> WRITTEN INSTRUCTION 1: In the text on the historiography of the French Revolution, copy the part from "The constant stream" to "conservative political philosophy." word for word.
> WRITTEN INSTRUCTION 2: According to the text on the historiography of the French Revolution, how many volumes make up Louis Blanc's "Histoire de la Révolution française"?
> WRITTEN INSTRUCTION 3: The text on the historiography of the French Revolution says Michelet's history has recently gained renewed influence. What reason does it give?

> READING PASSAGE:
════

Historiography of the French Revolution

Historiography of the French Revolution

The French Revolution stretches back over two hundred years prior to the event itself. Issues of causation became a contested issue in academic circles from the 1960s onwards in particular, and new research and interpretation continues to inform on the unanswerable question of what the Revolution means. As the first premier of the People's Republic of China in the 1950s, Zhou Enlai is supposed to have , when asked about the impact of the French Revolution: "It's too early to tell".

Contemporary and 19th century historians

The constant stream of books could be said to begin with Anglo-Irish politician Edmund Burke's "Reflections on the Revolution in France" (1790). In it he established the conservative stream of opinion, wherein even the revolution of July 1789 went "too far". His book is not so much studied today as part of Revolution studies, but rather as a classic ("the" classic) of conservative political philosophy.

A simplified description of the liberal approach to the Revolution was typically to support the achievements of the constitutional monarchy of the National Assembly but disown the later actions of radical violence like the invasion of the Tuileries and the Terror. French historians of the first half of the nineteenth century like the politician and man of letters François Guizot (1787-1874), historian François Mignet (published "Histoire de la Révolution française" in 1824), and famous philosopher Alexis de Tocqueville ("L’Ancien Régime et la Révolution", 1856) established and wrote in this tradition.

Other French historians in the nineteenth-century (listed in rough chronological order):

*Jules Michelet - his "Histoire de la Révolution française", published after the Revolution of 1848 is one of the lesser works of a generally highly esteemed writer. To quote the 1911 "Encyclopædia Britannica", "in actual picturesqueness as well as in general veracity of picture, the book cannot approach Carlyle's; while as a mere chronicle of the events it is inferior to half a dozen prosaic histories older and younger than itself." More recently, though viewed still as a flawed work, it has seen renewed influence for its appraisal of the Revolution in its own terms. Michelet has, with Carlyle, disciples in several schools of modern history, whose common aim is to approach the subject matter through involvement rather than objectivity.
*Louis Blanc - Blanc's 13-volume "Histoire de la Révolution française" (18471862) displays utopian socialist views, and sympathizes with Jacobinism.

════

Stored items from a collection
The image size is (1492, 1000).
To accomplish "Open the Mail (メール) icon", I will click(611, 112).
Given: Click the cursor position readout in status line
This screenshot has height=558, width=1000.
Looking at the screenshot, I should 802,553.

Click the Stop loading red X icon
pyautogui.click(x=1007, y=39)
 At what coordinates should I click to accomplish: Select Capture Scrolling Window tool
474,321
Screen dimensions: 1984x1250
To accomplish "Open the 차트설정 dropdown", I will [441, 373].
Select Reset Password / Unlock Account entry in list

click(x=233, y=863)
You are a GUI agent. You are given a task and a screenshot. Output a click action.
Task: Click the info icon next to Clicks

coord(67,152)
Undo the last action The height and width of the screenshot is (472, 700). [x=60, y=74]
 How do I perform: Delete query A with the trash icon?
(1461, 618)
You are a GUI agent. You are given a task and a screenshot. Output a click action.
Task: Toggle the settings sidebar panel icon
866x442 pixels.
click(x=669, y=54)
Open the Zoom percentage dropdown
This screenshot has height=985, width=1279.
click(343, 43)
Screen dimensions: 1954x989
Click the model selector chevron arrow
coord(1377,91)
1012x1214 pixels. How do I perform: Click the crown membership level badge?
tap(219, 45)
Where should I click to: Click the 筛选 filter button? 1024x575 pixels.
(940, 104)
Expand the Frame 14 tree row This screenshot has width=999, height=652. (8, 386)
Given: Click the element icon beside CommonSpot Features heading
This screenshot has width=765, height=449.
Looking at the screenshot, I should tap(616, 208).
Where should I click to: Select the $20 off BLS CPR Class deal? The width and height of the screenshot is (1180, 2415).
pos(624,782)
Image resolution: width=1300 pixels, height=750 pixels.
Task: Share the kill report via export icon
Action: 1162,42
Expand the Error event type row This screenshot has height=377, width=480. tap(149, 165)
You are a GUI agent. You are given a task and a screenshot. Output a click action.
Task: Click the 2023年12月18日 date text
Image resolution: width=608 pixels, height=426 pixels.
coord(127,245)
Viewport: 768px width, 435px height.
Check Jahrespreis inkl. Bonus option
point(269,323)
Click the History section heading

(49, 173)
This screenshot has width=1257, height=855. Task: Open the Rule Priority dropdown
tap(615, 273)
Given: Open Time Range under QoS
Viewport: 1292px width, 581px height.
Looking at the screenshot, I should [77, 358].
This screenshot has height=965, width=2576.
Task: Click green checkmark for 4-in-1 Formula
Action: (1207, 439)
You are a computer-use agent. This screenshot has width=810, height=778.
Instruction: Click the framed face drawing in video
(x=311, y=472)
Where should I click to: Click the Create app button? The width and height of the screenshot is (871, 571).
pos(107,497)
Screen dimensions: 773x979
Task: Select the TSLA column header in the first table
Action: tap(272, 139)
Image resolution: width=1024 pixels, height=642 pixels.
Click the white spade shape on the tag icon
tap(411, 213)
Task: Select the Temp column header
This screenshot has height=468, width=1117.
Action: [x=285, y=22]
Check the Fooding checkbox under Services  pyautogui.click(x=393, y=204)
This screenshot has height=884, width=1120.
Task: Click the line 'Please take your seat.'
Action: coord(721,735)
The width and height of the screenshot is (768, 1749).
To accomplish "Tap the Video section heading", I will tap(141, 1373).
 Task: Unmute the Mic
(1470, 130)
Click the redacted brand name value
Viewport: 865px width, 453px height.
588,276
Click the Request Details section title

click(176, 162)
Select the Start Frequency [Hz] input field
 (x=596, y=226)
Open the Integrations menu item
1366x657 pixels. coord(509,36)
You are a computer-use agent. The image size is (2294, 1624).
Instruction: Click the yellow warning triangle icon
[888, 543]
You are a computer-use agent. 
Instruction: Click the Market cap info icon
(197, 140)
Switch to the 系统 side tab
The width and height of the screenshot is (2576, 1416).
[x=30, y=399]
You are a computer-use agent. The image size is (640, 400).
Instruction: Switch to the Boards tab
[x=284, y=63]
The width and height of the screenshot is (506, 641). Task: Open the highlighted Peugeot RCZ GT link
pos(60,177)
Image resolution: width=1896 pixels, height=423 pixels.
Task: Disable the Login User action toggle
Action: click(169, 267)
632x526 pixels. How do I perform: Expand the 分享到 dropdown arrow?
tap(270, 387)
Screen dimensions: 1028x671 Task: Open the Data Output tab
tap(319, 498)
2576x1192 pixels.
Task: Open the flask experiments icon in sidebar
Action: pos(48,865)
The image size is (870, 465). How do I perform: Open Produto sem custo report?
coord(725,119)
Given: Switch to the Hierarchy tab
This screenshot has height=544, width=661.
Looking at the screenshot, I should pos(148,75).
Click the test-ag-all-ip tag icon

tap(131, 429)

════

> FULL SOLUTION 1:
The constant stream of books could be said to begin with Anglo-Irish politician Edmund Burke's "Reflections on the Revolution in France" (1790). In it he established the conservative stream of opinion, wherein even the revolution of July 1789 went "too far". His book is not so much studied today as part of Revolution studies, but rather as a classic ("the" classic) of conservative political philosophy.

> FULL SOLUTION 2: Thirteen volumes.

> FULL SOLUTION 3: It has gained renewed influence for judging the Revolution in its own terms, even though it is still seen as a flawed work.